WORK TO COMPLETE = Write out the stretch of lines below that begins at the line with "You are a GUI" and ends at the line with "Inställningar (1280, 1320)", including both, exactly as given and nothing more.

-------- EXTRACTED ENTRIES --------

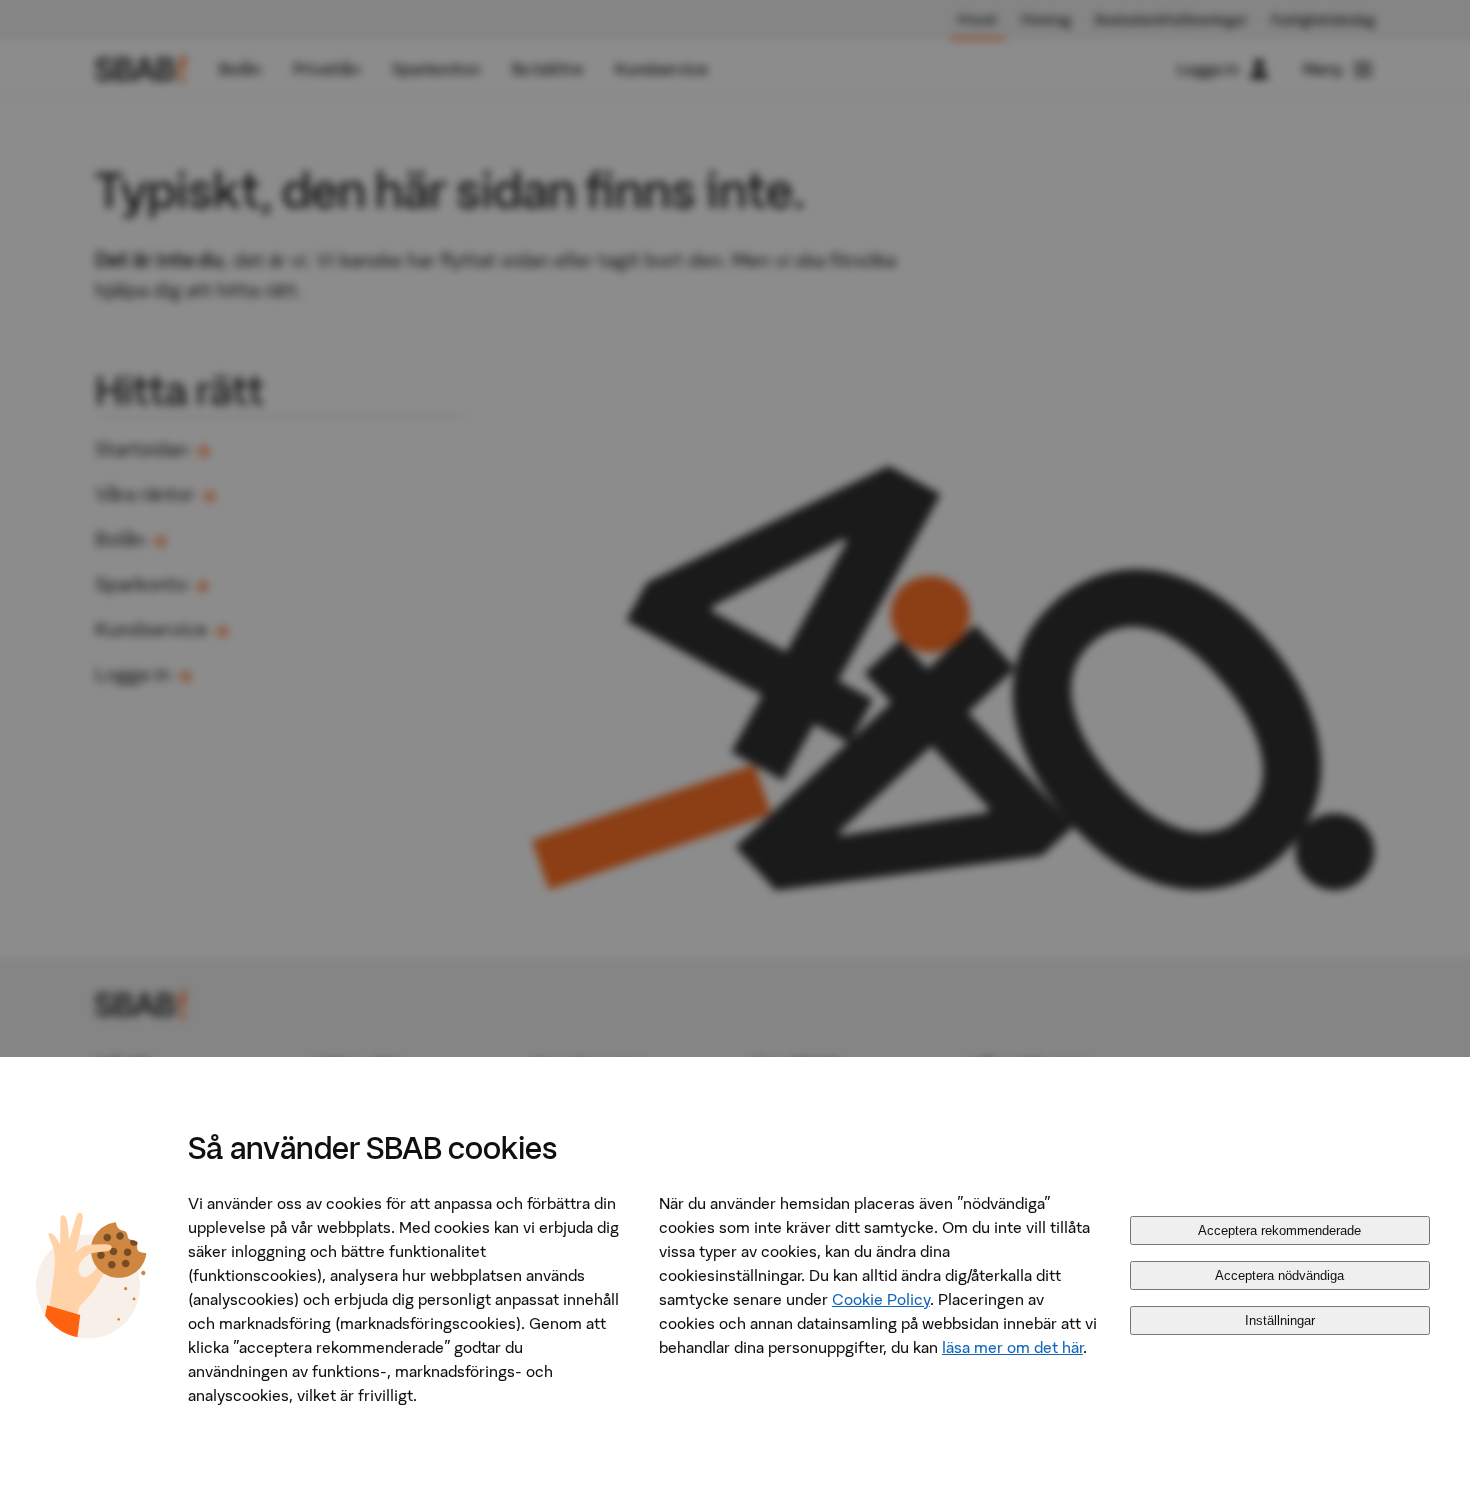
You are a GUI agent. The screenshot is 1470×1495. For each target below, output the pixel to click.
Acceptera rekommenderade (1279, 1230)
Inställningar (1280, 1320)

--------
-------- EXTRACTED ENTRIES --------

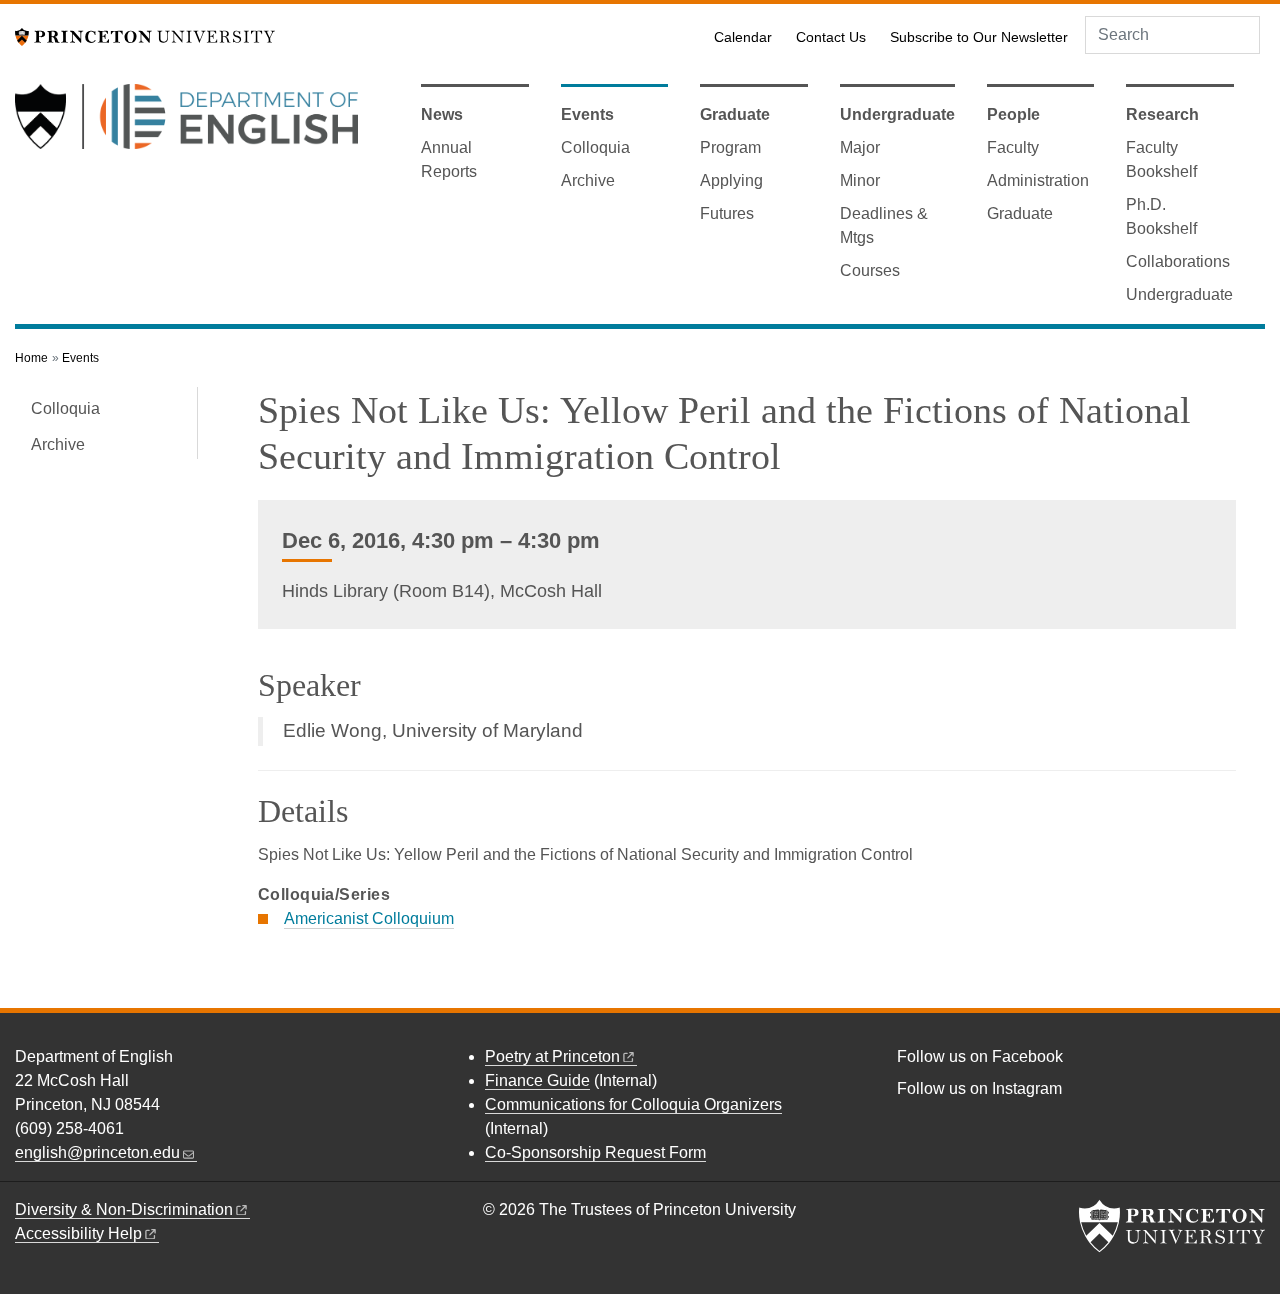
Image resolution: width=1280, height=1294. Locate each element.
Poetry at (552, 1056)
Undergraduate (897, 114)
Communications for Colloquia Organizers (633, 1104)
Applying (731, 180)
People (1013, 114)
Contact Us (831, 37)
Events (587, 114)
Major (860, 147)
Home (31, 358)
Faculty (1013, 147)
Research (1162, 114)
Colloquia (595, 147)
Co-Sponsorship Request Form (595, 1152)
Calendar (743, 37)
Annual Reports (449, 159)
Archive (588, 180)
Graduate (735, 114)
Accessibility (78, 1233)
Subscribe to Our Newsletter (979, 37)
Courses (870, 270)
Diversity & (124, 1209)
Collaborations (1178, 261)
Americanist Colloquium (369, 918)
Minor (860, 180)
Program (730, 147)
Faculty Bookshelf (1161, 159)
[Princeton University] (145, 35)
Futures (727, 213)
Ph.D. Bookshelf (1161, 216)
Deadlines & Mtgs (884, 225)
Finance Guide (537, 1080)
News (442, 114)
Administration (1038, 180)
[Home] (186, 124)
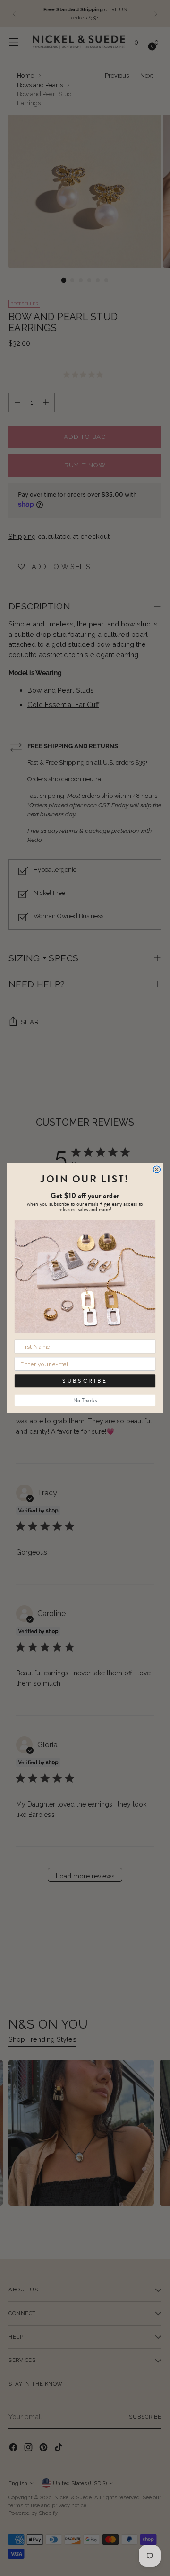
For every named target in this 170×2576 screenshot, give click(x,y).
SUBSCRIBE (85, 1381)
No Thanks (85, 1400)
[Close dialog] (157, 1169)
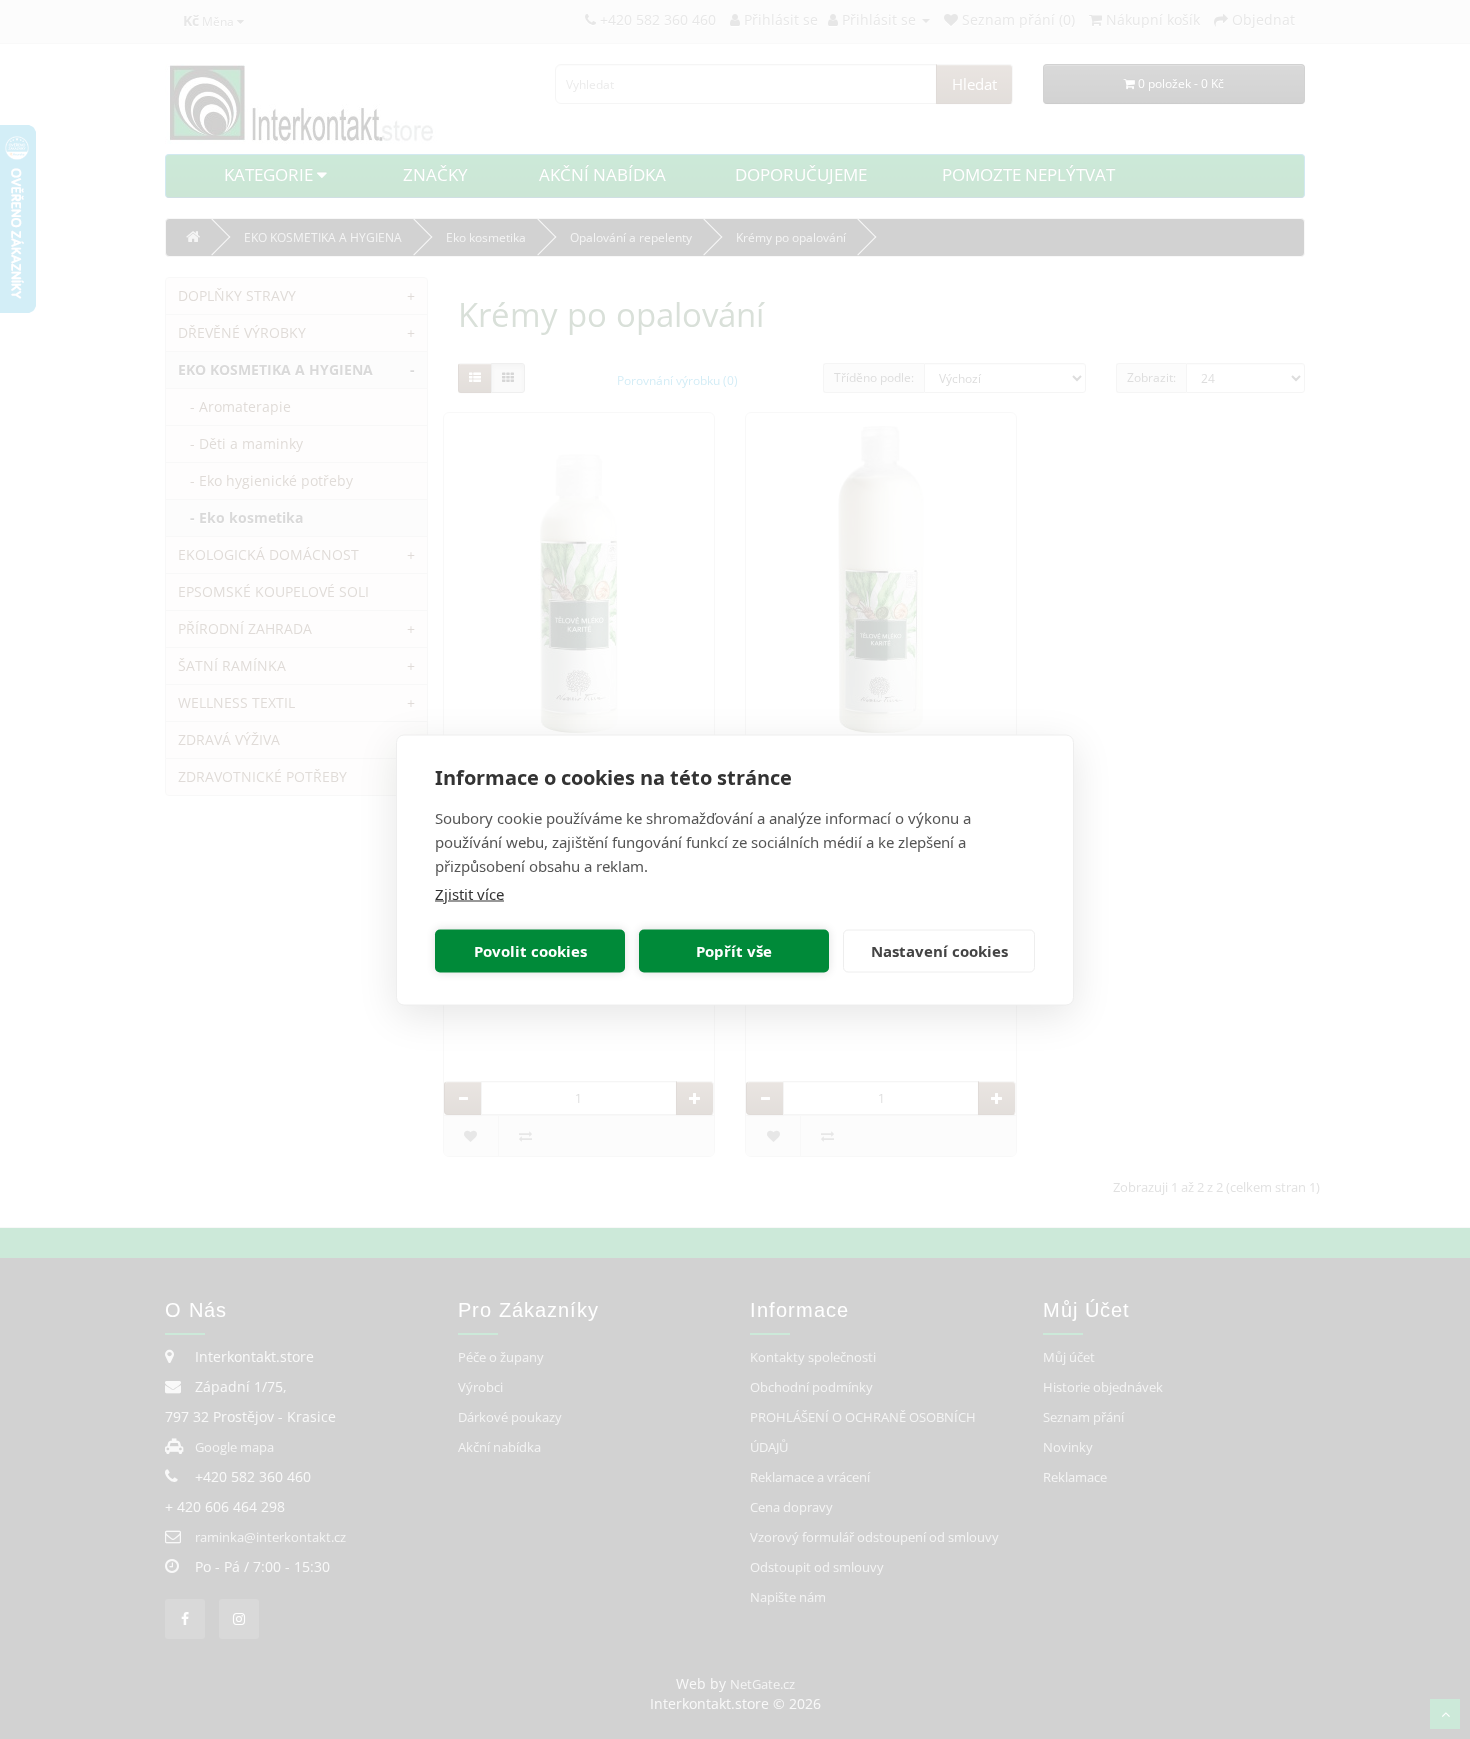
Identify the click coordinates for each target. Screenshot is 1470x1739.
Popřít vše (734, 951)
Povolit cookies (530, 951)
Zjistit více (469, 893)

--------

EXERCISE RESULT =
You are a GUI agent. The screenshot is 1470×1495. For each target below, output the pixel to click.
Acceptera rekommenderade (1279, 1230)
Inställningar (1280, 1320)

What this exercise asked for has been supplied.